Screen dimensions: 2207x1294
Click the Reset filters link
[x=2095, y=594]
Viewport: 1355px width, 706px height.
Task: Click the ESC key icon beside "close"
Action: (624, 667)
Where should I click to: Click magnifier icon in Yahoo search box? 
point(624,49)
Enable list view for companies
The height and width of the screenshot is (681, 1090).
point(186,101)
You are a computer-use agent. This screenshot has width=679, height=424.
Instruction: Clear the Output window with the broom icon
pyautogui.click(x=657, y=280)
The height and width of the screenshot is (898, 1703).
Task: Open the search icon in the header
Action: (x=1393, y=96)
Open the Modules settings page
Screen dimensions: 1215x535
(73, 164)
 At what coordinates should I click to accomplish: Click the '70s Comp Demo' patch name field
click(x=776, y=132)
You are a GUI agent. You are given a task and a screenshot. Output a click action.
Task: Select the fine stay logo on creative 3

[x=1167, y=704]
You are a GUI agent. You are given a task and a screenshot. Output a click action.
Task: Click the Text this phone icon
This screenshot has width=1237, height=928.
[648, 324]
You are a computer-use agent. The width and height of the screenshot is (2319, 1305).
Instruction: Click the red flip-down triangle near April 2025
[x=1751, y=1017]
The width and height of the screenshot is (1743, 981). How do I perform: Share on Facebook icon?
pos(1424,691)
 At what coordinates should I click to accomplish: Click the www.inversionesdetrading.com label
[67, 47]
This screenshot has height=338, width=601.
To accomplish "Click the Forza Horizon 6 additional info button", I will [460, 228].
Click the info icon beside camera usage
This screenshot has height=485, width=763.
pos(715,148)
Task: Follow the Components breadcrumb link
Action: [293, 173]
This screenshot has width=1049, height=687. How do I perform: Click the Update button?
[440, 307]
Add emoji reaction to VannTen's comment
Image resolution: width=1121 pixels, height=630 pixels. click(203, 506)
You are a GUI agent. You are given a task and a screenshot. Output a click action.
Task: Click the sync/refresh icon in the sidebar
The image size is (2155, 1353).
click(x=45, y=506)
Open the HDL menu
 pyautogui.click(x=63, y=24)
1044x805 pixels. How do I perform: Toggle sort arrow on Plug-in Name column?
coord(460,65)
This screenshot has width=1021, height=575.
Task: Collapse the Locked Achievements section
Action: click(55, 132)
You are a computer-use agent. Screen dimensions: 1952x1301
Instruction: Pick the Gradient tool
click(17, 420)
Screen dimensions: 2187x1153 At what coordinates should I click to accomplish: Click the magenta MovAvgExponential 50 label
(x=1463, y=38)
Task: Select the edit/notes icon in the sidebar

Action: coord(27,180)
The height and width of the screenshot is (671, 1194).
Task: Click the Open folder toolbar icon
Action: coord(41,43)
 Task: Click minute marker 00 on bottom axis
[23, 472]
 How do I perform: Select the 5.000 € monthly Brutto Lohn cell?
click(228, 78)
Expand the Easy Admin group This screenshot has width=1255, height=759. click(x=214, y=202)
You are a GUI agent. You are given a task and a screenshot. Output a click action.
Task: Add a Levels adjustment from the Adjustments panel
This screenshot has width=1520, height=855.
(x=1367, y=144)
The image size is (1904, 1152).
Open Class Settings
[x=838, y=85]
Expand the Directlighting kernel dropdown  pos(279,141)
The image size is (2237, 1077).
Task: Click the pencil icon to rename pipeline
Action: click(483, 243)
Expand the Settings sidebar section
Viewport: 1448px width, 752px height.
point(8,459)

-------

WHAT YOU ARE ASKED TO DO. Your task is to repeat the data exactly, with nothing left out.

FINISHED EXERCISE.
Screen dimensions: 2207x1294
Click the Reset filters link
[x=2095, y=594]
Viewport: 1355px width, 706px height.
Task: Click the ESC key icon beside "close"
Action: (624, 667)
Where should I click to: Click magnifier icon in Yahoo search box? 
point(624,49)
Enable list view for companies
The height and width of the screenshot is (681, 1090).
point(186,101)
You are a computer-use agent. This screenshot has width=679, height=424.
Instruction: Clear the Output window with the broom icon
pyautogui.click(x=657, y=280)
The height and width of the screenshot is (898, 1703).
Task: Open the search icon in the header
Action: (x=1393, y=96)
Open the Modules settings page
Screen dimensions: 1215x535
(73, 164)
 At what coordinates should I click to accomplish: Click the '70s Comp Demo' patch name field
click(x=776, y=132)
You are a GUI agent. You are given a task and a screenshot. Output a click action.
Task: Select the fine stay logo on creative 3

[x=1167, y=704]
You are a GUI agent. You are given a task and a screenshot. Output a click action.
Task: Click the Text this phone icon
This screenshot has width=1237, height=928.
[648, 324]
You are a computer-use agent. The width and height of the screenshot is (2319, 1305).
Instruction: Click the red flip-down triangle near April 2025
[x=1751, y=1017]
The width and height of the screenshot is (1743, 981). How do I perform: Share on Facebook icon?
pos(1424,691)
 At what coordinates should I click to accomplish: Click the www.inversionesdetrading.com label
[67, 47]
This screenshot has height=338, width=601.
To accomplish "Click the Forza Horizon 6 additional info button", I will [460, 228].
Click the info icon beside camera usage
This screenshot has height=485, width=763.
pos(715,148)
Task: Follow the Components breadcrumb link
Action: [293, 173]
This screenshot has width=1049, height=687. How do I perform: Click the Update button?
[440, 307]
Add emoji reaction to VannTen's comment
Image resolution: width=1121 pixels, height=630 pixels. click(203, 506)
You are a GUI agent. You are given a task and a screenshot. Output a click action.
Task: Click the sync/refresh icon in the sidebar
The image size is (2155, 1353).
click(x=45, y=506)
Open the HDL menu
 pyautogui.click(x=63, y=24)
1044x805 pixels. How do I perform: Toggle sort arrow on Plug-in Name column?
coord(460,65)
This screenshot has width=1021, height=575.
Task: Collapse the Locked Achievements section
Action: click(55, 132)
You are a computer-use agent. Screen dimensions: 1952x1301
Instruction: Pick the Gradient tool
click(17, 420)
Screen dimensions: 2187x1153 At what coordinates should I click to accomplish: Click the magenta MovAvgExponential 50 label
(x=1463, y=38)
Task: Select the edit/notes icon in the sidebar

Action: coord(27,180)
The height and width of the screenshot is (671, 1194).
Task: Click the Open folder toolbar icon
Action: coord(41,43)
 Task: Click minute marker 00 on bottom axis
[23, 472]
 How do I perform: Select the 5.000 € monthly Brutto Lohn cell?
click(228, 78)
Expand the Easy Admin group This screenshot has width=1255, height=759. click(x=214, y=202)
You are a GUI agent. You are given a task and a screenshot. Output a click action.
Task: Add a Levels adjustment from the Adjustments panel
This screenshot has width=1520, height=855.
(x=1367, y=144)
The image size is (1904, 1152).
Open Class Settings
[x=838, y=85]
Expand the Directlighting kernel dropdown  pos(279,141)
The image size is (2237, 1077).
Task: Click the pencil icon to rename pipeline
Action: click(483, 243)
Expand the Settings sidebar section
Viewport: 1448px width, 752px height.
point(8,459)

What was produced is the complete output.